In the Alliance office, we are frequently thinking about ways to become healthier, physically and mentally. We try to eat healthy; our Friday potlucks generally consist of lentils, vegetables, gluten free pasta, mostly sugar free food, you know- healthy stuff. Also on our Potluck Fridays, we have a staff meeting where we begin by talking about what we are grateful for – a way to keep our outlook positive, then end with a bit of self care so none of get overwhelmed from the difficult work we do to end Domestic Violence and Sexual Assault. We are aware of our physical and emotional health and we try to take care of ourselves.

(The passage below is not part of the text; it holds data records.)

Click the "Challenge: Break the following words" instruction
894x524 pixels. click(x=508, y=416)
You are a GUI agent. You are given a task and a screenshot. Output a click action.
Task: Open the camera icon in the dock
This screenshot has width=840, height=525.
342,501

I recently attended a Community Health Fair with one of our community partner organizations, “Healthy U” in which the focus is “how do we get our community to embrace good health”. When the topic of how to get more people interested in getting healthy and accessing services, it dawned on me that people are mostly trying to meet their basic needs and don’t have time to even think about getting healthy. I then began to wonder about how a woman living in a violent situation thinks about her health, or if she thinks about it. When a woman is living in an abusive situation, and is afraid for her personal security, her first and most important need is that of her own safety and the safety of her children.
For those of us who took psychology classes, we know that in Maslow’s hierarchy of needs, safety is the most important aspect of the human condition after physical needs; breathing, food and water. A woman living with a violent partner may have her basic needs for survival met; she is able to breathe, has food (unless it is withheld as punishment) and has access to water. The next level of the needs hierarchy is basic safety and security. When a person’s basic need for safety and security is not met, it is not possible to move into fulfilling the next steps; social needs, esteem needs and personal growth (self actualization needs). When we spend our time struggling and worrying about how to stay safe, we don’t have the time or the energy to think about much of anything else. Our physical health and our emotional/mental health are often the last things on our minds.
The U.S Department of Justice reported that 37% of all women who sought care in hospital emergency rooms for violence-related injuries were injured by a current of former spouse, boyfriend, or girlfriend. Thirty seven percent! That number always astounds me. Studies of the Surgeon General’s office reveal that domestic violence is the leading cause of injury to women between the ages of 15 and 44, more common than automobile accidents, muggings, and cancer deaths combined. Other research has found that half of all women will experience some form of violence from their partners during marriage, and that more than one third are battered repeatedly every year. The Center for Disease Control studies conclude that the costs of intimate partner violence against women exceed an estimated billion in direct costs of medical and mental health care and nearly 1.8 billion in the indirect costs of lost productivity.
All of these statistics show that if we want our community to be healthy, part of the process is to ensure the safety of those residing here. If we can find a way to keep everyone safe, men, women, and children, then we can begin to find a way to good health.